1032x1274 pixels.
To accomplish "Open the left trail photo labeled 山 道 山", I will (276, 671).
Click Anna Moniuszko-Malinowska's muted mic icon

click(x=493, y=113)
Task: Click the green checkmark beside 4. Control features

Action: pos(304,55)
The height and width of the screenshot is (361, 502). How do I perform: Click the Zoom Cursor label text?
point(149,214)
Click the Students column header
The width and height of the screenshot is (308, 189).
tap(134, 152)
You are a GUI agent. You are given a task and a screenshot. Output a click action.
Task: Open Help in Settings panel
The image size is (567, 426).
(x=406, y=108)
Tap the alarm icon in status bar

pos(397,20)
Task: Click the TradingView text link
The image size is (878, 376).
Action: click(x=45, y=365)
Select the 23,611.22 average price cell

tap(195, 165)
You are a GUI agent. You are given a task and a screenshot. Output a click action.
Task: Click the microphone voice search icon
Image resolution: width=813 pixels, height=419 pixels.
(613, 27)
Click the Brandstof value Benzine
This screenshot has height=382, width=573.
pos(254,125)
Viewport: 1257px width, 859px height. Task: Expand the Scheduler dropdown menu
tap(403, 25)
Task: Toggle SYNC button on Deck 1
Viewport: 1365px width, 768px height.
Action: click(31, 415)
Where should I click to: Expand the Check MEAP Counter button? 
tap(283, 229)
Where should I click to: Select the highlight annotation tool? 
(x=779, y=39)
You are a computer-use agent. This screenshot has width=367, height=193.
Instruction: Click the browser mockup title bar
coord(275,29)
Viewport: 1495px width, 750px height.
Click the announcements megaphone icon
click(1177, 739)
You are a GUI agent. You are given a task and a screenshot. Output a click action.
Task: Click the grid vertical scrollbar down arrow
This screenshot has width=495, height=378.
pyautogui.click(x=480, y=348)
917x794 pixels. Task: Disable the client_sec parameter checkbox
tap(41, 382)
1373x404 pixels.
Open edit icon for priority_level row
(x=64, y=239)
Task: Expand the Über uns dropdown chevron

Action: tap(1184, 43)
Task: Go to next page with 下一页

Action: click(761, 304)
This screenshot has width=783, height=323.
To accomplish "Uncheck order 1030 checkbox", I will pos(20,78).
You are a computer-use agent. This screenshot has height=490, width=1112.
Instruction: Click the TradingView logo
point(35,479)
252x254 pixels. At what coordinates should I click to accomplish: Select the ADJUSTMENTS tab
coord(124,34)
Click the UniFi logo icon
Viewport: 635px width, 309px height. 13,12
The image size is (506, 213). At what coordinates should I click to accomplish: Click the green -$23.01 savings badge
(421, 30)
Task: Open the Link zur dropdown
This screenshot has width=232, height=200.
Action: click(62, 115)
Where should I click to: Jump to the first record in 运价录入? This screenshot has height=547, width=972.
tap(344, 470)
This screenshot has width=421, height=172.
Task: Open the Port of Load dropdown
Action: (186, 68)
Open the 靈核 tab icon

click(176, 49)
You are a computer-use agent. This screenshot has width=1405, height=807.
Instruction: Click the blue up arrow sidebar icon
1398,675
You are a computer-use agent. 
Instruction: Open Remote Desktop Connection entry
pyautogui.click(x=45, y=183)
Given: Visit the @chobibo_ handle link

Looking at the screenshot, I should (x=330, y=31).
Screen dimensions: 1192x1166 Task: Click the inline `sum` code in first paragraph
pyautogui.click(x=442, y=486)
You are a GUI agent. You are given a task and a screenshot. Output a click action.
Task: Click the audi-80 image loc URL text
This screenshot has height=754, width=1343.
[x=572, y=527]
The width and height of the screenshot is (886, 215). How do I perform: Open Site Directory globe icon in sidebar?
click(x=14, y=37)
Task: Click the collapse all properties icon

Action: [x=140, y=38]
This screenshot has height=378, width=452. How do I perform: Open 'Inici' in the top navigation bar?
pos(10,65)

Exercise: Look for "Task: Click the audi-80 image loc URL text" in the records. Write out its line and every later line through the end exactly, with nothing more.

Solution for this problem:
Task: Click the audi-80 image loc URL text
This screenshot has height=754, width=1343.
[x=572, y=527]
The width and height of the screenshot is (886, 215). How do I perform: Open Site Directory globe icon in sidebar?
click(x=14, y=37)
Task: Click the collapse all properties icon

Action: [x=140, y=38]
This screenshot has height=378, width=452. How do I perform: Open 'Inici' in the top navigation bar?
pos(10,65)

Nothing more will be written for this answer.